• [Requirement] Copy the stretch of entries from the start through the line containing "coord(741,189)", leaving out the pictures.

• [Entries provided]
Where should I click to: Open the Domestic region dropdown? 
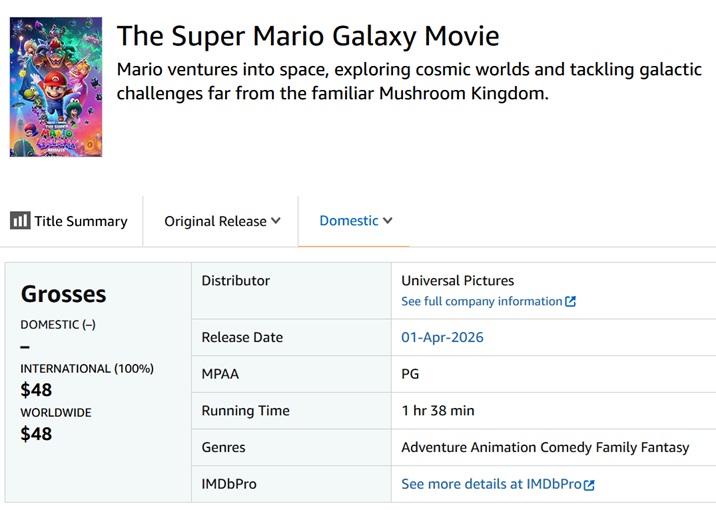(x=356, y=221)
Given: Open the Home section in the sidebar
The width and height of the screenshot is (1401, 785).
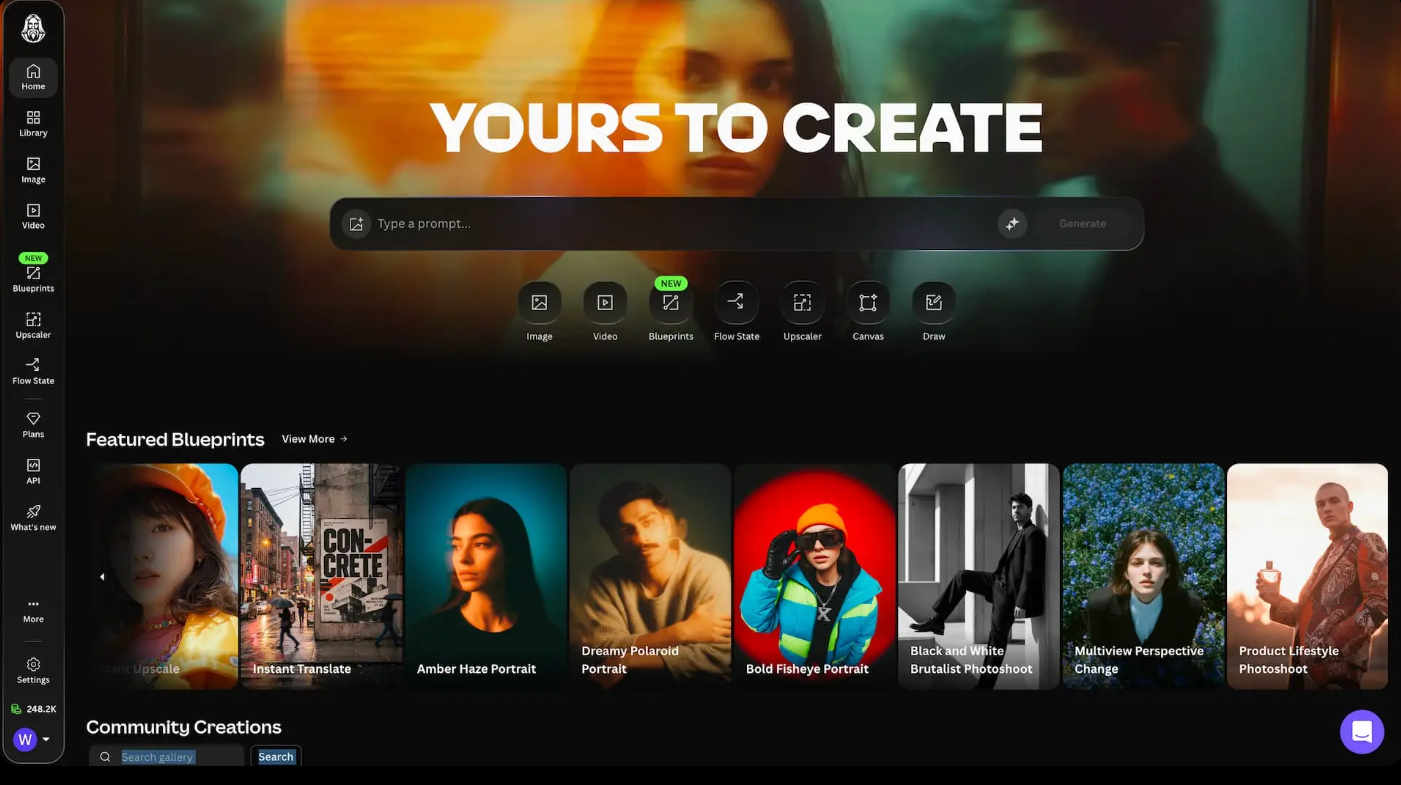Looking at the screenshot, I should point(33,75).
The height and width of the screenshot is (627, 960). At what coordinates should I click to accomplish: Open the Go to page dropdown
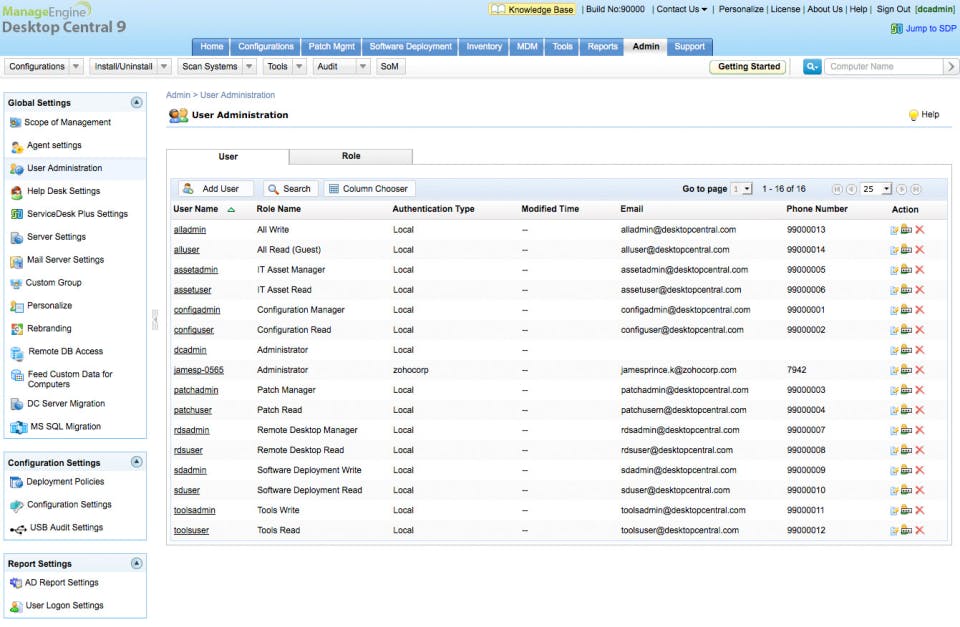coord(741,189)
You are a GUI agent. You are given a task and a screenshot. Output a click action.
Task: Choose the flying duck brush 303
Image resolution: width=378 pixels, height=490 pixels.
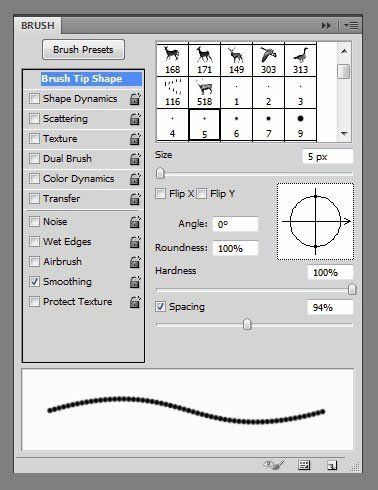coord(268,60)
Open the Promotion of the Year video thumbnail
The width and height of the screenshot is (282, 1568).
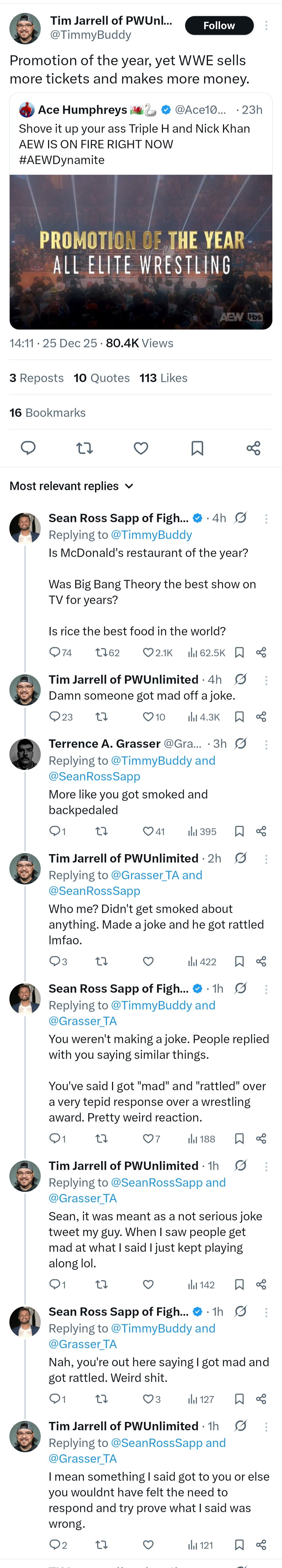pos(141,252)
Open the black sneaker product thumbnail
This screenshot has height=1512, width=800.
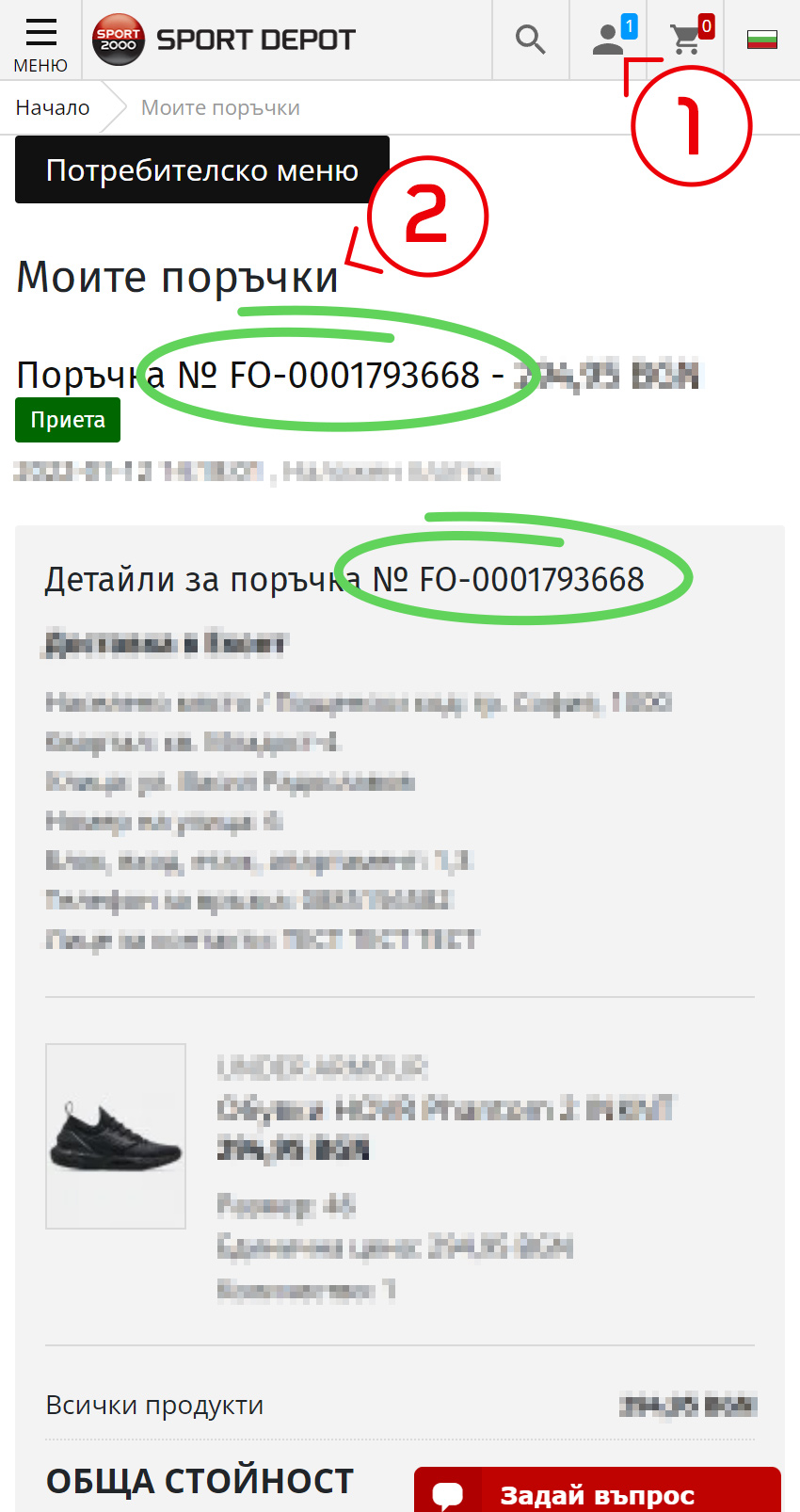116,1135
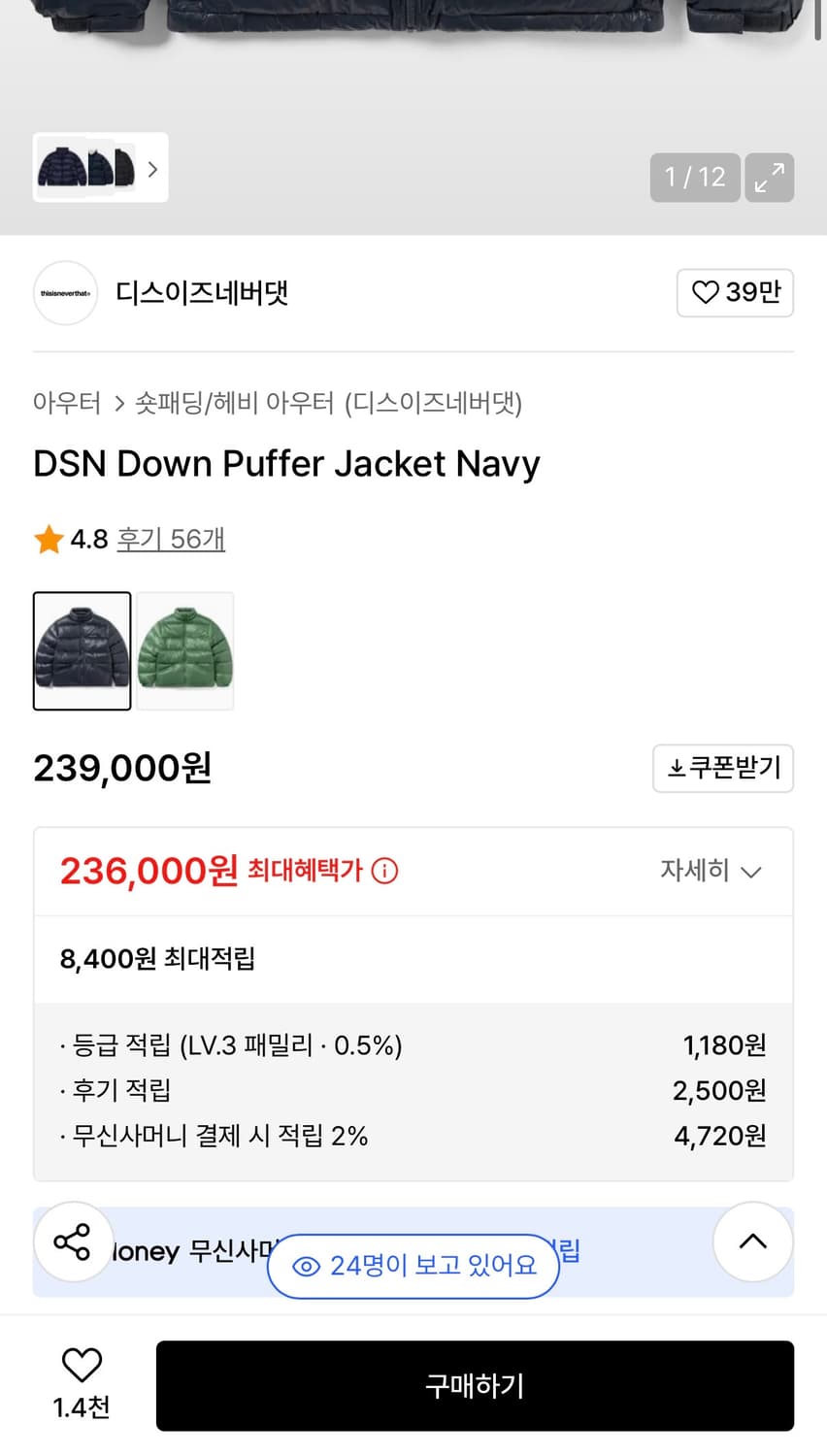This screenshot has width=827, height=1456.
Task: Expand image thumbnail strip arrow
Action: 152,169
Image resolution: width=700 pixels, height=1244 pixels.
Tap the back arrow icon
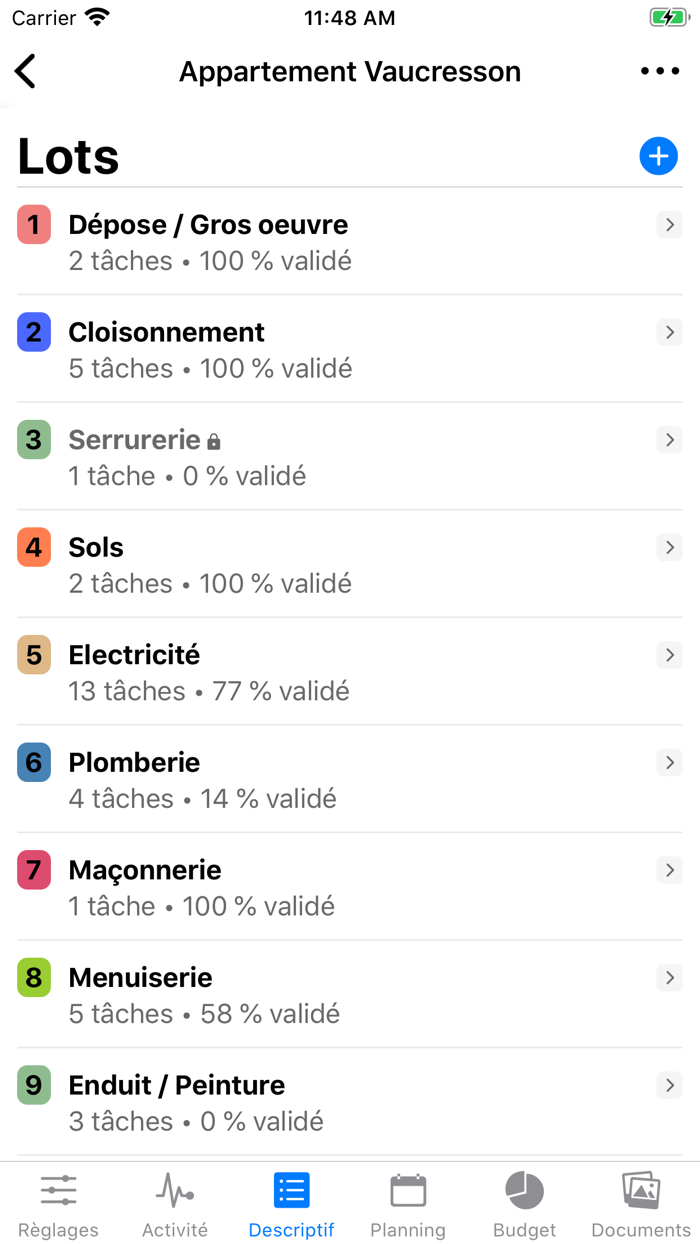tap(26, 71)
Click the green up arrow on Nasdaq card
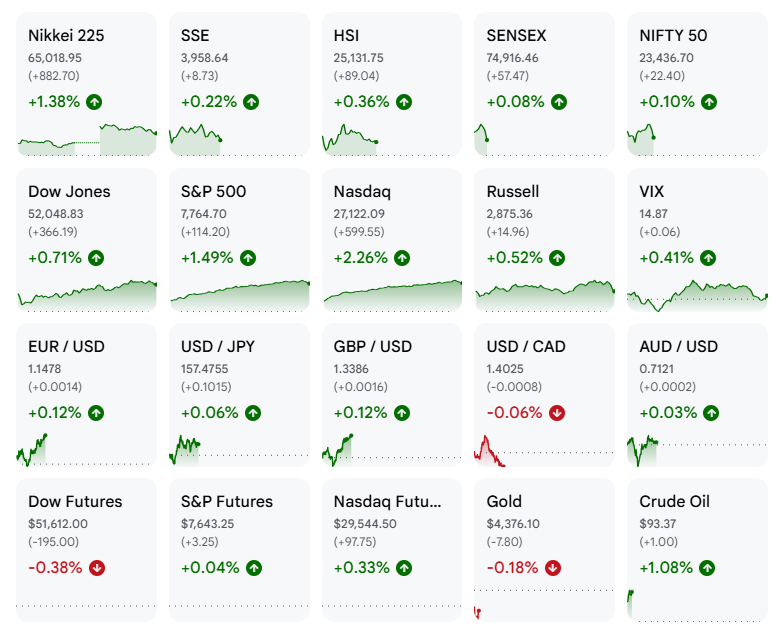This screenshot has width=782, height=633. coord(402,258)
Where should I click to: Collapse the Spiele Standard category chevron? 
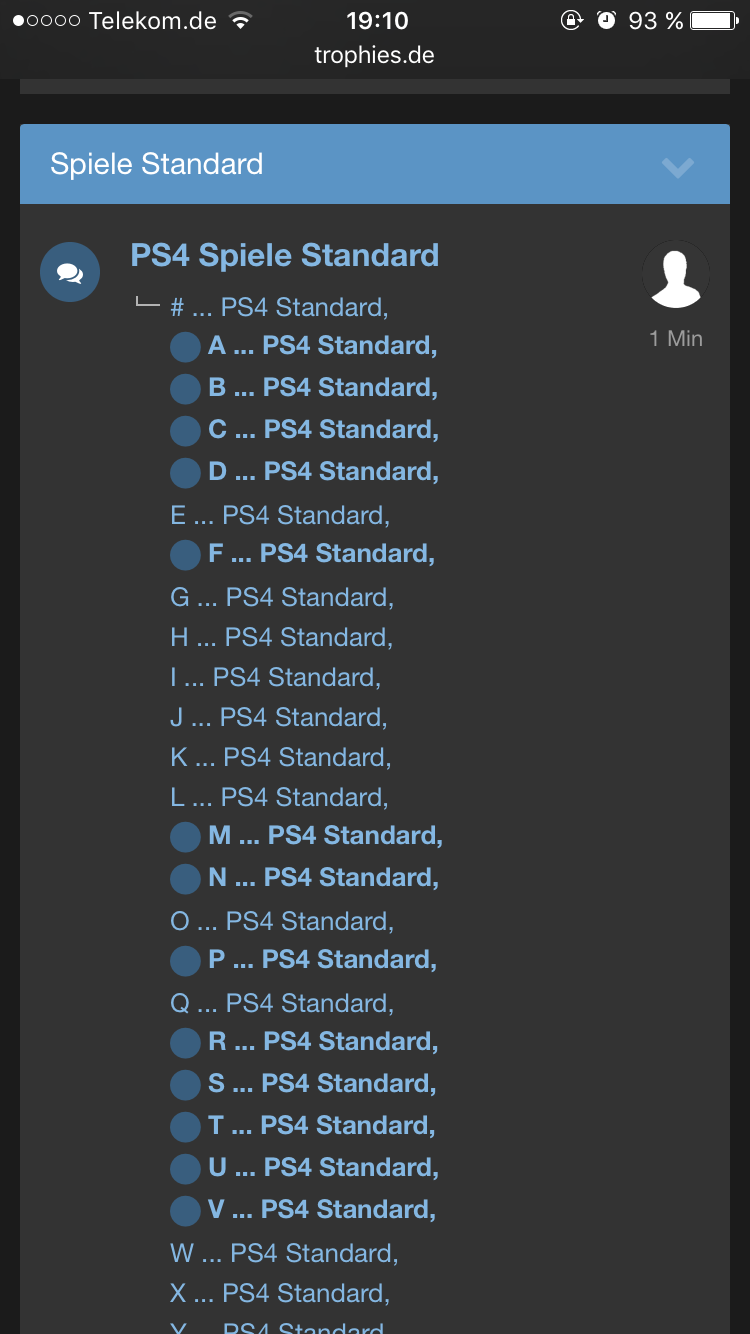click(678, 166)
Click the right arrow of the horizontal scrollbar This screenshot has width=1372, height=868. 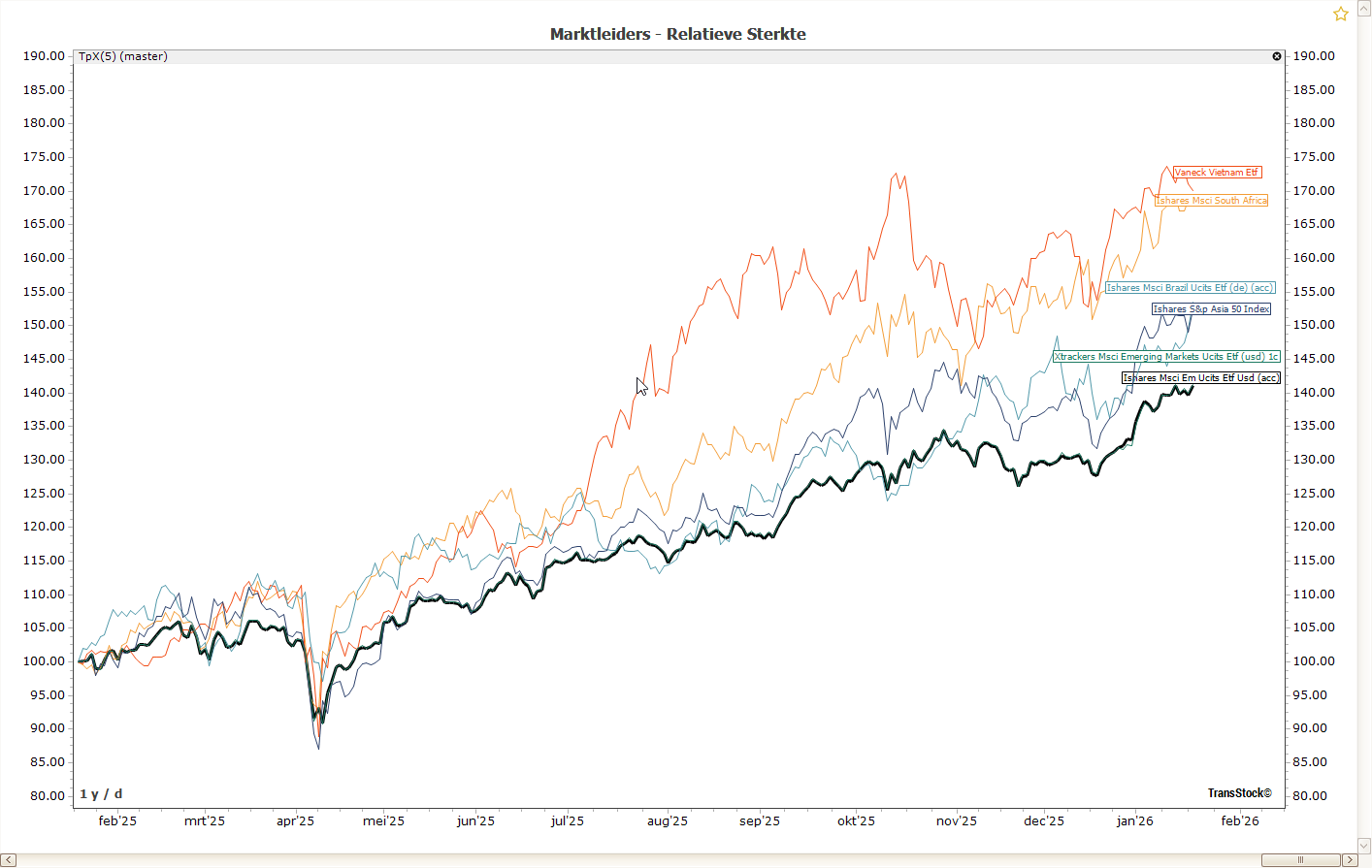coord(1352,859)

• [Answer to the problem]
Where should I click to: Open the Domestic region dropdown? 
(x=356, y=221)
Given: Open the Home section in the sidebar
The width and height of the screenshot is (1401, 785).
Looking at the screenshot, I should point(33,75).
The height and width of the screenshot is (627, 960). At what coordinates should I click to accomplish: Open the Go to page dropdown
coord(741,189)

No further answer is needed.